Passage shown:

☆ ☆ ☆ ☆ ☆ ☆ ☆

Wednesday, October 09, 2013

The A to Z Bookish Survey

There's been a fun survey making the rounds, and after seeing Cath's answers on her excellent blog, Read Warbler, I thought I'd play along, too. Some of the answers aren't going to be easy for me to come up with, but I'll do my best!

Author you've read the most books from: Hmmm... It's got to be a toss-up between an author from my childhood-- Thornton W. Burgess-- and my favorite historical fiction author, Cynthia Harrod-Eagles. The first shows you that I've had my love of critters from a very early age, and the second shows that I'm an Anglophile with a love of multi-generational sagas.

Best Sequel Ever: God, what a question for someone whose reading consists mostly of series! I'm only on the second question, and I already feel a headache stomping in on anvil feet. Two spring to mind: J.K. Rowling's Harry Potter and the Chamber of Secrets and Diana Gabaldon's Dragonfly in Amber. I think the main reason why they sprang to mind is that they both continued the absolute magic I felt in the first books in their series.

☆ ☆ ☆ ☆ ☆ ☆ ☆

Material:
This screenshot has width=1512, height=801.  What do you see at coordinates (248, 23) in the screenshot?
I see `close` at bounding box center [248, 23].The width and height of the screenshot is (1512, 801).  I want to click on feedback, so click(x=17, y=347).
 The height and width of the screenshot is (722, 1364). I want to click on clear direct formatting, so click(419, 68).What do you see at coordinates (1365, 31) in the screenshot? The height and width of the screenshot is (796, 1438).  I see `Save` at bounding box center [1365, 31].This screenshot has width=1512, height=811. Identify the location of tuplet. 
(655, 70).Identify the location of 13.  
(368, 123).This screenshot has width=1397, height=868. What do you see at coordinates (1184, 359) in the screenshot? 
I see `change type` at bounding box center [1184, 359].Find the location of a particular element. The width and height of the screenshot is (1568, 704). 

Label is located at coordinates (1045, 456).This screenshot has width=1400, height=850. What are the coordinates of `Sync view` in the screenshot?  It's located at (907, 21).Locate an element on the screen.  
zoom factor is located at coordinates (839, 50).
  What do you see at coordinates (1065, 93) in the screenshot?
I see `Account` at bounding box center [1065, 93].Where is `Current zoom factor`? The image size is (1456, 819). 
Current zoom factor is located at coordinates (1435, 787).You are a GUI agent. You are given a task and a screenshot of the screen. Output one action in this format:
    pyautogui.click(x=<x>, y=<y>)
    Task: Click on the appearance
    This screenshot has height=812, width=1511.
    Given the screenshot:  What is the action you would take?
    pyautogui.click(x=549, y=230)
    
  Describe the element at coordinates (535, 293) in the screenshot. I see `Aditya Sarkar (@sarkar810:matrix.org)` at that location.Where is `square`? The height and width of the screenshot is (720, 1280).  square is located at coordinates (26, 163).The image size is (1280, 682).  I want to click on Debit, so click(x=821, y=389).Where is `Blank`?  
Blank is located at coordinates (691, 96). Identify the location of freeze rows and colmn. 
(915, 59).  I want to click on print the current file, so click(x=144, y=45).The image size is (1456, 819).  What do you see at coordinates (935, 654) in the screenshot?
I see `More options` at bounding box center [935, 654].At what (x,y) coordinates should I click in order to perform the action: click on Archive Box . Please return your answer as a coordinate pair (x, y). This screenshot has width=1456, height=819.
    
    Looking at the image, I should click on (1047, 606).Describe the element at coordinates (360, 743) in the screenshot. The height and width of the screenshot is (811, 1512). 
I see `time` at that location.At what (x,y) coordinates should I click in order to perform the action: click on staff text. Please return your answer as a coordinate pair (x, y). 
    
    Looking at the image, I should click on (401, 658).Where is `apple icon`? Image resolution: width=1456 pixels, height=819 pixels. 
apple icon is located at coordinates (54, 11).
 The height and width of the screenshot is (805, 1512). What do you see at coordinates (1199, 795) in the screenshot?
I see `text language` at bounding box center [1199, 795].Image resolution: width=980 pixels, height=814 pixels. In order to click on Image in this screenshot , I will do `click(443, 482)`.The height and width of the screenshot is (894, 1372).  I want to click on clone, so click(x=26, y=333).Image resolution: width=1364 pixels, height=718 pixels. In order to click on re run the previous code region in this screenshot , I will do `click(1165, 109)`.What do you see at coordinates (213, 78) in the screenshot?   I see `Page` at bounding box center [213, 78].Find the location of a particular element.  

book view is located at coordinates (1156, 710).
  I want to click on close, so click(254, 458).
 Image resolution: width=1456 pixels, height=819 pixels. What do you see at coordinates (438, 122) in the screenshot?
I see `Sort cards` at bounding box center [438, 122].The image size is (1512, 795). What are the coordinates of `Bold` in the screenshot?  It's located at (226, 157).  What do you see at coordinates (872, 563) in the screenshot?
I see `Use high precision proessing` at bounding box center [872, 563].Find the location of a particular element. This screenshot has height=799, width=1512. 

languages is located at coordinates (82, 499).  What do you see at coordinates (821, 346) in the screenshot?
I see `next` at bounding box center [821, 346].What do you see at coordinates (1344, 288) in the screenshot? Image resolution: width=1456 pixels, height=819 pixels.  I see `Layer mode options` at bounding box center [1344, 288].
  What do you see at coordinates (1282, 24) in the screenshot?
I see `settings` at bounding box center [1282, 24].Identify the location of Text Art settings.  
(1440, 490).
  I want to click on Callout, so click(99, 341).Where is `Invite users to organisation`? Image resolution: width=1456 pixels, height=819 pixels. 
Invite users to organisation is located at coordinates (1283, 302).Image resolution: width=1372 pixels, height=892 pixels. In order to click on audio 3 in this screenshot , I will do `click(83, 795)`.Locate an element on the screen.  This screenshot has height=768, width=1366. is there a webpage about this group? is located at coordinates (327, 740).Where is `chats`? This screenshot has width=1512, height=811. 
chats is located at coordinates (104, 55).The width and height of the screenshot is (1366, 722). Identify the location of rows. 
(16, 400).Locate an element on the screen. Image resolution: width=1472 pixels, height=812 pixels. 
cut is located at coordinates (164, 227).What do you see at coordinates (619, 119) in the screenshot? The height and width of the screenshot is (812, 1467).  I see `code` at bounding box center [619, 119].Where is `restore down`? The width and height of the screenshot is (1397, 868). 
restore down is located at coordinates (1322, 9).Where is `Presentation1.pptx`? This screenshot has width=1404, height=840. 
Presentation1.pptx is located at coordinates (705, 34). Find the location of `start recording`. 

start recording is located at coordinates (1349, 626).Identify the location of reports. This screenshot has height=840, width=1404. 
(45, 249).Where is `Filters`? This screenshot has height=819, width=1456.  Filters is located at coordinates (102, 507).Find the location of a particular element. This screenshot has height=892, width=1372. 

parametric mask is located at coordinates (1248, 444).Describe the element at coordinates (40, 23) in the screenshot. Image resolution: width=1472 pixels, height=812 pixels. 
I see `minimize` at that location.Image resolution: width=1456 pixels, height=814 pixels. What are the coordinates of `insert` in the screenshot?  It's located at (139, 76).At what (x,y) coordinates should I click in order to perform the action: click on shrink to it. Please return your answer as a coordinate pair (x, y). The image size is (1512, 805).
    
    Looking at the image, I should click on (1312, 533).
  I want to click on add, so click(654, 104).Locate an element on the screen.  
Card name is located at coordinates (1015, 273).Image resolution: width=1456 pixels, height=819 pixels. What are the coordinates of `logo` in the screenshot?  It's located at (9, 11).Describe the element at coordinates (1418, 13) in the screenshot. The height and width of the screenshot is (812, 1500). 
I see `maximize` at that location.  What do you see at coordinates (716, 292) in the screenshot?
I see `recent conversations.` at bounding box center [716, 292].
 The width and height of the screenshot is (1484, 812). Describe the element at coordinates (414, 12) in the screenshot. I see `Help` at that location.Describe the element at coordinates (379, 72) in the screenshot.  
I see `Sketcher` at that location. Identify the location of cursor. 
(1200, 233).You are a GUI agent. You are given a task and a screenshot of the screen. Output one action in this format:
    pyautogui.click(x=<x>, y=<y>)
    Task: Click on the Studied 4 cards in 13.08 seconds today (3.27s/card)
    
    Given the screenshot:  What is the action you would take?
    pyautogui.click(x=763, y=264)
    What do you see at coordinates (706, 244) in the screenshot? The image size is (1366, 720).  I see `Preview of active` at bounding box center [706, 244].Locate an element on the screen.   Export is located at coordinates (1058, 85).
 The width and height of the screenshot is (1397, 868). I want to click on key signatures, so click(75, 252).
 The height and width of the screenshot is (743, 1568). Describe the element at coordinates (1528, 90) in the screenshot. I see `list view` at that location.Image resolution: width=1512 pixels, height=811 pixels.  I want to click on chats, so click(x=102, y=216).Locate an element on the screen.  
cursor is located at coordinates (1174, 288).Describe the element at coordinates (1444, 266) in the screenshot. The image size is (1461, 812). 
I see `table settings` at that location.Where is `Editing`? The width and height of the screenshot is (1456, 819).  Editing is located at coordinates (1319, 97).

☆ ☆ ☆ ☆ ☆ ☆ ☆

Exercise prompt: Carry on the A to Z Bookish Survey blog post from its last sentence, in the same voice.

Final result:
Currently Reading: I usually have two books going at a time, one physical and one digital. Today is no exception. I'm reading The Singapore School of Villainy by Shamini Flint and Lowcountry Boil by Susan M. Boyer. Both are so good that I'm having a difficult time putting one down to read the other!

Drink of Choice While Reading: No set favorite. Today, it was Lipton's Green Tea with Honey and Ginseng.

eReader or Physical Book? I will always be biased towards physical books, probably because I grew  up in the stacks of our village library, but I also love the convenience of my eReader. (Try packing enough physical books for a month-long holiday!)

Fictional Character You Probably Would Have Actually Dated in High School: Other than the drink question, I can't seem to narrow my answers to one! When I actually attended high school, I might've said something like Frank or Joe Hardy, but my heart would really belong to Craig Johnson's Walt Longmire.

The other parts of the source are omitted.